§ EXERCISE OBJECTIVE:
Search the data for the word "computer" and copy every line where it occurs.

[Saved data entries]

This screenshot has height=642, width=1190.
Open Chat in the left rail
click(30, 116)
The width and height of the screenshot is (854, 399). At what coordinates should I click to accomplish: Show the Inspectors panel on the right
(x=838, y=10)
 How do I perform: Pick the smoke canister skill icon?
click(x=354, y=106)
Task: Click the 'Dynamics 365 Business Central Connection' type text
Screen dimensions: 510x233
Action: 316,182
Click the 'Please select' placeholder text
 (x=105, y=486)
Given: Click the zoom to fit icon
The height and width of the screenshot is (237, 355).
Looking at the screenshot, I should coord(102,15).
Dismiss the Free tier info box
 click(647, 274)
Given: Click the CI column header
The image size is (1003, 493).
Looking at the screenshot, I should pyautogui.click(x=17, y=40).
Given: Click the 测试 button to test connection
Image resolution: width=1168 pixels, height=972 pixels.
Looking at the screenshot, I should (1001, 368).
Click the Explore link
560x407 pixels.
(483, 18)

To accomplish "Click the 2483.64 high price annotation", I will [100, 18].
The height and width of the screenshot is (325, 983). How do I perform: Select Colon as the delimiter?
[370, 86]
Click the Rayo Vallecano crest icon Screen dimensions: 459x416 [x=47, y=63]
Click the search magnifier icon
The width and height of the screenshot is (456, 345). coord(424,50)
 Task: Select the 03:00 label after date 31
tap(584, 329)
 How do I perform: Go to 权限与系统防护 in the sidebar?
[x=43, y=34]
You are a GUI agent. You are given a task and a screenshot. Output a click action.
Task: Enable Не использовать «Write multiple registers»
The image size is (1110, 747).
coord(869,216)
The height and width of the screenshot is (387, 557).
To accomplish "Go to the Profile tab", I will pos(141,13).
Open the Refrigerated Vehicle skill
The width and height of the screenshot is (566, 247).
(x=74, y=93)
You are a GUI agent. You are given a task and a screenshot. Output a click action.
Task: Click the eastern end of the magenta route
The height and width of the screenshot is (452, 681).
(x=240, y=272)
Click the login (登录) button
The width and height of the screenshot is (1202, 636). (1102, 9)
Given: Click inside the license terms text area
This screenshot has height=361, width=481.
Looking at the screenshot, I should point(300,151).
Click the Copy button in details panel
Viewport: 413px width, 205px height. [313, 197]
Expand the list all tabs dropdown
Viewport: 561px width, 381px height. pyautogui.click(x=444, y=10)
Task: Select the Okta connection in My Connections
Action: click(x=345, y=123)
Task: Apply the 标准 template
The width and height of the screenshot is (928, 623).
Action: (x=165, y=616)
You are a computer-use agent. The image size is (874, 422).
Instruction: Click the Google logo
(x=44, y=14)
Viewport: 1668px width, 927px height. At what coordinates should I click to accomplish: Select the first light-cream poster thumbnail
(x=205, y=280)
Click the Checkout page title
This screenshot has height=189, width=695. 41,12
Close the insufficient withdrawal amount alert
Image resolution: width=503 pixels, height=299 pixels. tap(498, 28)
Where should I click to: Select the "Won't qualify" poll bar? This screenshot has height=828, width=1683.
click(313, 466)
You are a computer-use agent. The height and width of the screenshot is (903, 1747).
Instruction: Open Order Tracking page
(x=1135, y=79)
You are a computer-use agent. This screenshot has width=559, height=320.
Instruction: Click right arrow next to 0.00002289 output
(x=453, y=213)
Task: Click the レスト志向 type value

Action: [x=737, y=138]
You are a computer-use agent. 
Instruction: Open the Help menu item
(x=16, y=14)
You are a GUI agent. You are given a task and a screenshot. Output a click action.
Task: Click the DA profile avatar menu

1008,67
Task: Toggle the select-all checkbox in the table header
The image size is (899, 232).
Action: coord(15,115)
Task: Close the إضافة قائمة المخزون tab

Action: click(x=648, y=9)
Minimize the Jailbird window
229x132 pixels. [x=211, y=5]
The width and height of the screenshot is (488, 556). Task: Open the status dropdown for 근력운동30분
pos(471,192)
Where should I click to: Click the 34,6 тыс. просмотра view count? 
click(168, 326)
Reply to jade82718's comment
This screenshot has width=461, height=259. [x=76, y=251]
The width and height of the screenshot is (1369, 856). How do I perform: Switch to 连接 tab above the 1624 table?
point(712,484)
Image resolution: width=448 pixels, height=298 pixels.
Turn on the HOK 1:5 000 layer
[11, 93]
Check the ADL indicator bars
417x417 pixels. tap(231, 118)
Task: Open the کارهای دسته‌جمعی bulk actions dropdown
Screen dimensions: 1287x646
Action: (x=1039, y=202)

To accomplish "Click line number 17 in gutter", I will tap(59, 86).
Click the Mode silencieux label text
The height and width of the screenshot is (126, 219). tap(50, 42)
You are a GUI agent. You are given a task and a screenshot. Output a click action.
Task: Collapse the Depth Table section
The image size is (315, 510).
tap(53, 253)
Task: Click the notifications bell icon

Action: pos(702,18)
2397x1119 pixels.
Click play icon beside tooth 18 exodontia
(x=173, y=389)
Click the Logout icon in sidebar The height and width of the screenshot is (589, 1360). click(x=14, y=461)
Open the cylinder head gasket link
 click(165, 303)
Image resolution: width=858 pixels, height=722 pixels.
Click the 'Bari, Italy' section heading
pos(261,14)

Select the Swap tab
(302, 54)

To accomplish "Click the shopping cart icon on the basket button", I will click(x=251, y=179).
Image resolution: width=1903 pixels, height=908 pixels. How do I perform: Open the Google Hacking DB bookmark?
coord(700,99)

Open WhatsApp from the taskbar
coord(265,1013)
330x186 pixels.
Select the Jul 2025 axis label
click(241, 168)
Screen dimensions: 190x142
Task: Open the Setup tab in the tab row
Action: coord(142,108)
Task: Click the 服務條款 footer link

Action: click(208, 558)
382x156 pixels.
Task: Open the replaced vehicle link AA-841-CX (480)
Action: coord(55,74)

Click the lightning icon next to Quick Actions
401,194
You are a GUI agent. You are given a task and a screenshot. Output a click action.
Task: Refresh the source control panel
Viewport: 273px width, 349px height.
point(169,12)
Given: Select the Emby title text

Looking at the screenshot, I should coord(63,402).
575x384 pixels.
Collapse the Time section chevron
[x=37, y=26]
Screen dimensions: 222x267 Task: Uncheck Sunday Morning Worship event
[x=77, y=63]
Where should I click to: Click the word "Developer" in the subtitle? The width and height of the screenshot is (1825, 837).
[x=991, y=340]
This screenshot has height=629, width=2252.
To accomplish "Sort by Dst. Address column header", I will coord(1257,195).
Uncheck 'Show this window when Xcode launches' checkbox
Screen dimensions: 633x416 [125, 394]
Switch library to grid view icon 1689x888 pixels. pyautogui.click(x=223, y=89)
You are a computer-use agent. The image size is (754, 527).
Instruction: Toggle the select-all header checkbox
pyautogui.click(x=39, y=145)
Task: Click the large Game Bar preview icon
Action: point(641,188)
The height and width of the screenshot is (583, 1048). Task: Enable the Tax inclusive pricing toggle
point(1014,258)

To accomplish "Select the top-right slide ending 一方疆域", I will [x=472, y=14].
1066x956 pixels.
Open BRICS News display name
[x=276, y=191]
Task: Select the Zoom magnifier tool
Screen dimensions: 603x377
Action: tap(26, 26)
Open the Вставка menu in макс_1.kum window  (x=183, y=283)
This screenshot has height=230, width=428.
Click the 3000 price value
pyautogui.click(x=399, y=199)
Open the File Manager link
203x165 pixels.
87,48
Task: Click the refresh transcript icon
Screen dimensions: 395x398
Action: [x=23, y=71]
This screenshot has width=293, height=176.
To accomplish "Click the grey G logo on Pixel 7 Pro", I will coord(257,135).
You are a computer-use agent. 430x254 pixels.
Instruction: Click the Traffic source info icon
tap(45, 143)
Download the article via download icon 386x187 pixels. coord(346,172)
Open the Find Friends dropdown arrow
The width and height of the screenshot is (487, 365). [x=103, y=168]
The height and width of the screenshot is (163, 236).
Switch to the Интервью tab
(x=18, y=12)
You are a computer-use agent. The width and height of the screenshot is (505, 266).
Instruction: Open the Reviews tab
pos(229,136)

§ ANSWER SECTION:
You are a computer-use agent. The image size is (874, 422).
You are a computer-use agent. The height and width of the screenshot is (903, 1747).
You are a computer-use agent. This screenshot has width=559, height=320.
You are a computer-use agent. 
You are a computer-use agent. The image size is (754, 527).
You are a computer-use agent. 430x254 pixels.
You are a computer-use agent. The width and height of the screenshot is (505, 266).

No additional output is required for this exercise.